Isn’t there something weird and sleazy about two grown men calling their group Teenage Bad Girl?
Greg: Look, we’re not ugly perverts. We like to provoke people but it’s only for fun. We’d be very embarrassed if someone didn’t get our irony and compared us to really sleazy guys.
Let’s go to the movies: who’s in your top three of bad teenage girls?
Guillaume: Lux in The Virgin Suicides, perfectly bad and naïve at the same time. And the blonde girl who turns on Kevin Spacey and takes the bath of roses in American Beauty is one of my favourite teenage bad girls ever, especially when you discover at the end she’s just a fake.
Greg: And then there’s Lisa, the girl who came from the computer of the two teenage guys in Weird Science. I dreamed of having this software in my bedroom when I was a teenager.
Keeping it French, your attention should be drawn to our pal Jackson & His Computer Band’s startling revision of Justice’s “D.A.N.C.E” which is out nowish on Ed Banger. Jackson’s first release since 2005’s Smash, the labyrinthine rave voyage “Do The J.A.H.C.B” sums up Justice’s career in 12 compelling minutes. Announcing his return, Jackson concertinas key phrases from their album into a bold, baroque and somewhat convoluted statement that you suspect he had to get out of his system.

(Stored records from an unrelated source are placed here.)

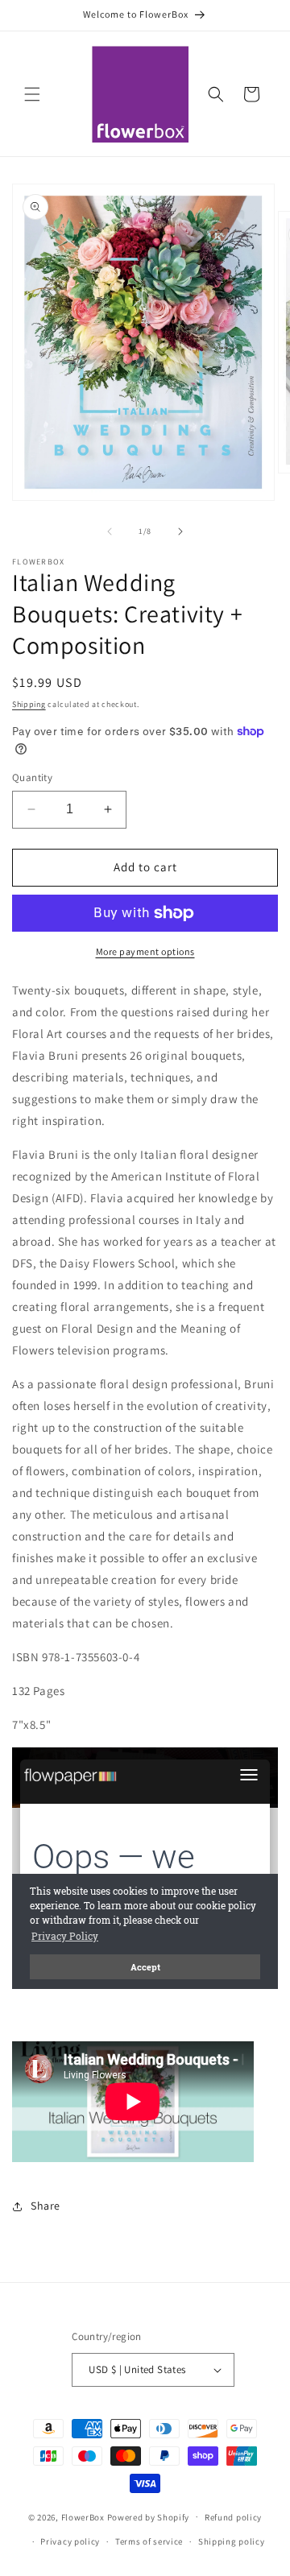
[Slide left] (109, 531)
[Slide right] (180, 531)
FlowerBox (83, 2516)
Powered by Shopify (148, 2516)
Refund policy (233, 2517)
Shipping (29, 704)
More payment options (145, 951)
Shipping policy (231, 2541)
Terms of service (149, 2541)
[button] (32, 94)
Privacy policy (70, 2541)
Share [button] (45, 2205)
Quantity (32, 777)
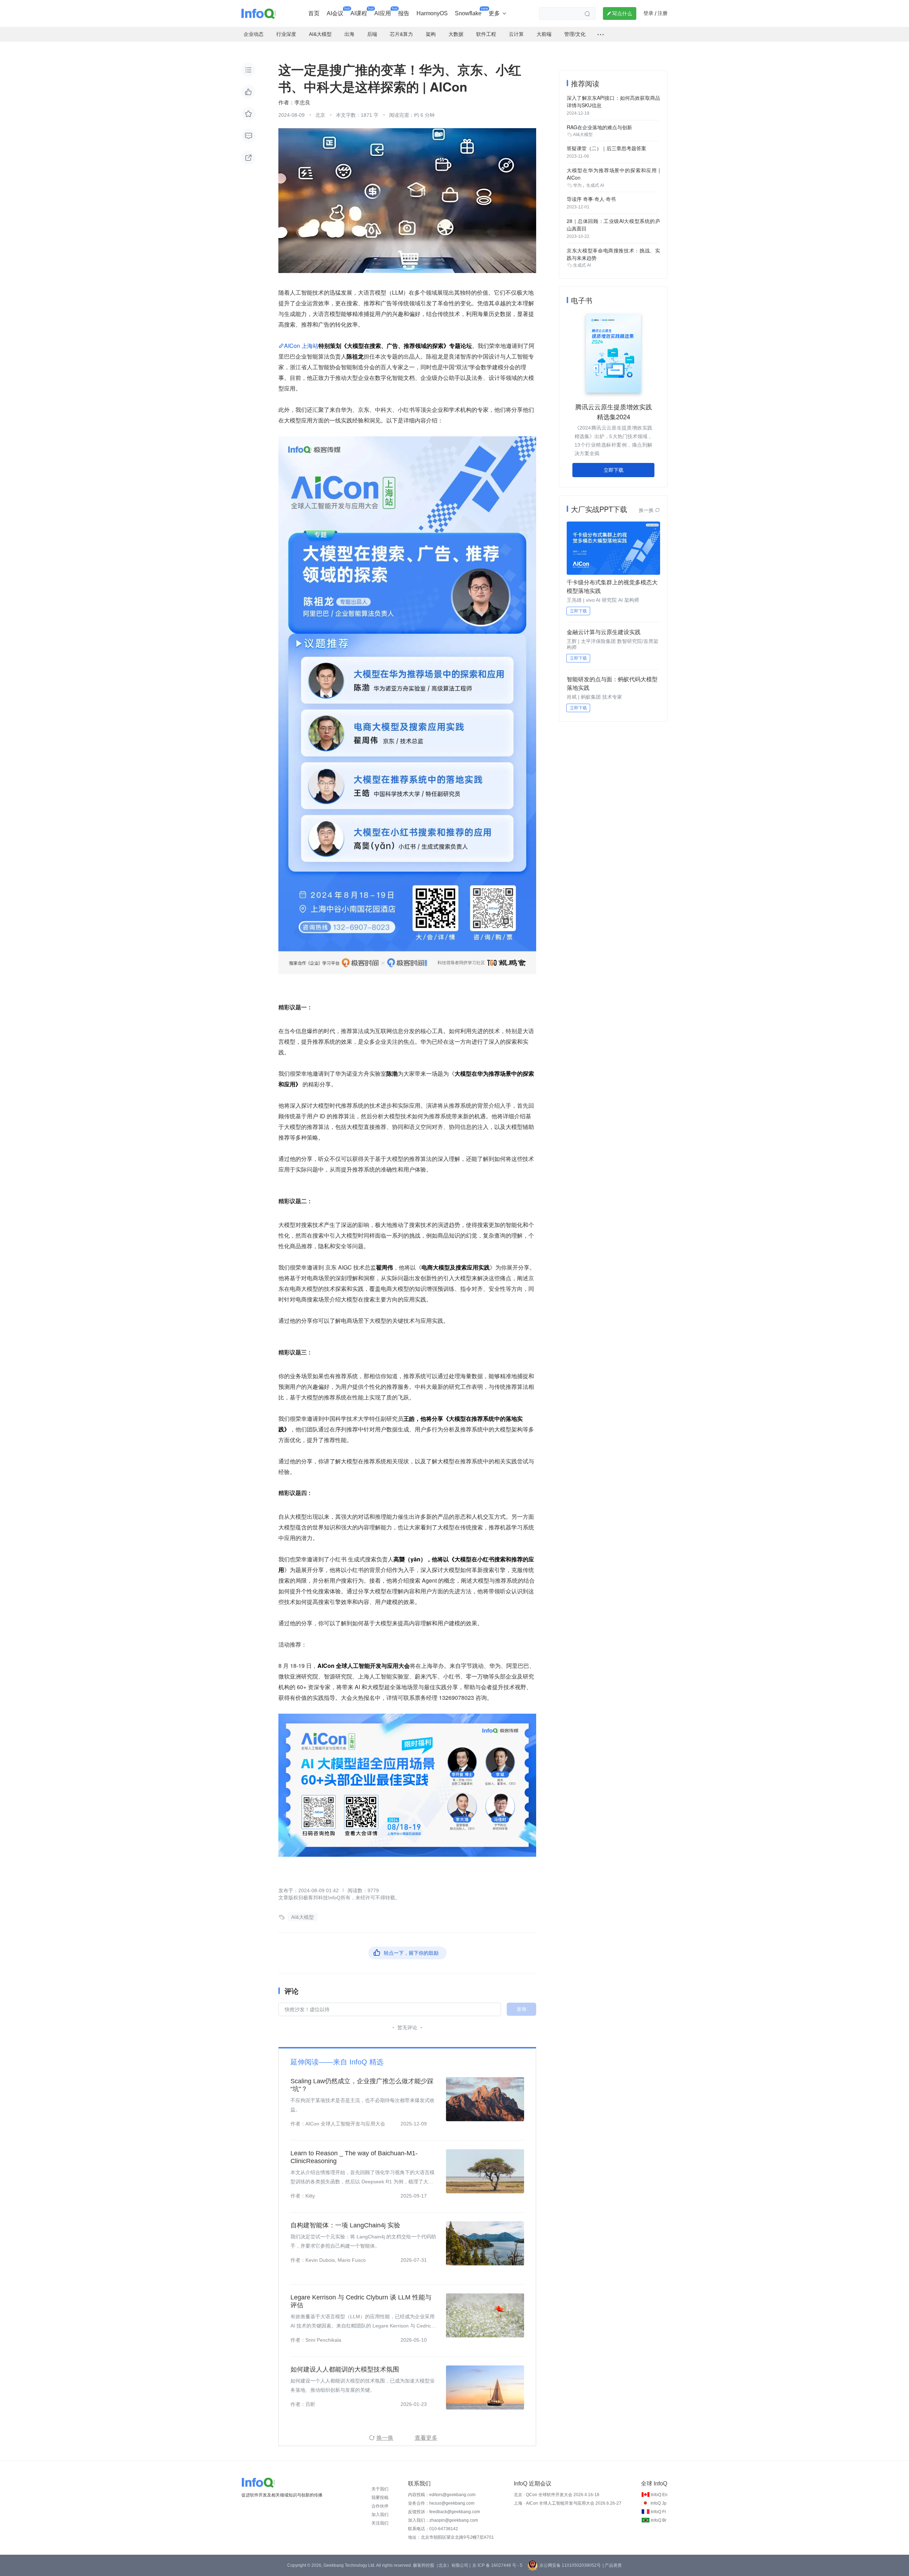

One of our favourite acid-disco ditties for most of 2007, “Private Life” by Private Lives finally gets a release on Soul Jazz later this month. A fruity union between Ed DMX and Cylob, the arch electro-pop of “Private Life” recalls that early-80s British synth duo Tik & Tok, a pair of haughty mime artists involved in some of the new romantic era’s lesser-known gems such as “Screen Me, I’m Yours”. Find them on YouTube looking stern on kids’ TV shows. Tik & Tok were also part of 80s synth-pop freaks Shock, whose perverse 1984 cover of the Glitterband’s “Angel Face” has been given a mutant disco edit by an unknown hand and is out on the Crème Jak series. In related news, Ed DMX has reactivated his Breakin’ label with two releases by him (DMX Krew’s “Snow Cub” and 101 Force’s “Axid”), while Cylob kicks off his Cylob Industries imprint with a single, “Rock the Trojan Fader”, and an album of seriously skewed braindance, Trojanfaderstyle, both of which are gettable from bleep.com. Says Cylob of his new album: “It’s a relentless barrage of ideas. Beats and melodies fade in and out all the time, and you’re never quite sure what to expect—the element of surprise is really important.” True, and that’s why we love the Syntheme record on Planet Mu. Purportedly produced by an attractive young blonde girl, this frisky acid-pop number is not a million miles away from the style of Global Goon, an older, less attractive geezer. No surprises there, unfortunately.